Look for the word "section" in the material below, then report each line where it occurs.

» **RECORDS TO USE**:
============

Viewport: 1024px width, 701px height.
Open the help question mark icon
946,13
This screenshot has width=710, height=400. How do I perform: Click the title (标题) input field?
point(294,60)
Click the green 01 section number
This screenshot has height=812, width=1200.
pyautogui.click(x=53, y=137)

============

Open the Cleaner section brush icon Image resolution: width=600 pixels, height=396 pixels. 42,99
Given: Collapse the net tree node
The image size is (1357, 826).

============

» **TASK ANSWER**:
Click the green 01 section number
Open the Cleaner section brush icon Image resolution: width=600 pixels, height=396 pixels. 42,99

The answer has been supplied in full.